### GIVEN RECORDS:

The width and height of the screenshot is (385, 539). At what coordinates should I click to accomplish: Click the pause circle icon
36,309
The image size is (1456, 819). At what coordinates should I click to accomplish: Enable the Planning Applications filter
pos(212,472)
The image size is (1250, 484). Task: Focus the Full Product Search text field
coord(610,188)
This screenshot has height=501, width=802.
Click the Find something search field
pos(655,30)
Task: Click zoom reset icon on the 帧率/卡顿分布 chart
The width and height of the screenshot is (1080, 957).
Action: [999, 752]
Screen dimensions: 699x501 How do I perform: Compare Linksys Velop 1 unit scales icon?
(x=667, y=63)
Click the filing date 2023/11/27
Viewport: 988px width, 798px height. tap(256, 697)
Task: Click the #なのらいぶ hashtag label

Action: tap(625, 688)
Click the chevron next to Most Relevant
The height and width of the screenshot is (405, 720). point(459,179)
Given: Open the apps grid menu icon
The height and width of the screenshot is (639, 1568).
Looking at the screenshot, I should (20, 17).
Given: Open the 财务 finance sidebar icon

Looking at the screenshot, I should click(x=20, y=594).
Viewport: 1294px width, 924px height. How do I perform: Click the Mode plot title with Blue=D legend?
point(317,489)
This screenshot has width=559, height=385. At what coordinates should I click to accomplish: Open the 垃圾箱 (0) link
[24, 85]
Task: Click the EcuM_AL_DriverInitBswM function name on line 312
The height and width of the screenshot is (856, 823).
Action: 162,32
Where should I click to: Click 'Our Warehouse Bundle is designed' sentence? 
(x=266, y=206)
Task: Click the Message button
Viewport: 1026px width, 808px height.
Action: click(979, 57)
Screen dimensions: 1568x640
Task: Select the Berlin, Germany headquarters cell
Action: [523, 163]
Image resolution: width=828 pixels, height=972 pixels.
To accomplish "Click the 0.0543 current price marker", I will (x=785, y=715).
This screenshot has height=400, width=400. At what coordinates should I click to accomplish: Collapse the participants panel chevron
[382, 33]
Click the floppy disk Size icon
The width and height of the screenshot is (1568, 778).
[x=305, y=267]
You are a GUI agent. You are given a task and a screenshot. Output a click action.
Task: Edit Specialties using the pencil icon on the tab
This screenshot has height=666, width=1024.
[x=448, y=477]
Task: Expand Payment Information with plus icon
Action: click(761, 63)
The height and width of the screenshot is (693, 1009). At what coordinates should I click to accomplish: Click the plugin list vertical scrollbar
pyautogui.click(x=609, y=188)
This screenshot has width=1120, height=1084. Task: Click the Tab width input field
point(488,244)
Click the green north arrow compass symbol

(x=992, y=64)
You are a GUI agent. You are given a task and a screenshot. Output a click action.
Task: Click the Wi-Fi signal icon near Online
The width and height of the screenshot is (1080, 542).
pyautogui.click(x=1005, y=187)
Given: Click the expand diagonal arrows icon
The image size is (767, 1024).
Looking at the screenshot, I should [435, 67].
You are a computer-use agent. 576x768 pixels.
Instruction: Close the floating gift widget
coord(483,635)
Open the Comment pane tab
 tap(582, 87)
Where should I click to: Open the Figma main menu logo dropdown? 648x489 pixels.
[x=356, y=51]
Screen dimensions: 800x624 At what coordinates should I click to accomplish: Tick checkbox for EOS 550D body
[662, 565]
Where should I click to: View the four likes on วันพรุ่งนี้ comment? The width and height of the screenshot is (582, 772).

### YOUR OBJECTIVE:
The requested output is the line holding "This screenshot has width=1120, height=1084." and every line after it up to the last line of the listing, exactly, with nothing else.

### RESPONSE TO THIS EXERCISE:
This screenshot has width=1120, height=1084. Task: Click the Tab width input field
point(488,244)
Click the green north arrow compass symbol

(x=992, y=64)
You are a GUI agent. You are given a task and a screenshot. Output a click action.
Task: Click the Wi-Fi signal icon near Online
The width and height of the screenshot is (1080, 542).
pyautogui.click(x=1005, y=187)
Given: Click the expand diagonal arrows icon
The image size is (767, 1024).
Looking at the screenshot, I should [435, 67].
You are a computer-use agent. 576x768 pixels.
Instruction: Close the floating gift widget
coord(483,635)
Open the Comment pane tab
 tap(582, 87)
Where should I click to: Open the Figma main menu logo dropdown? 648x489 pixels.
[x=356, y=51]
Screen dimensions: 800x624 At what coordinates should I click to accomplish: Tick checkbox for EOS 550D body
[662, 565]
Where should I click to: View the four likes on วันพรุ่งนี้ comment? The width and height of the screenshot is (582, 772).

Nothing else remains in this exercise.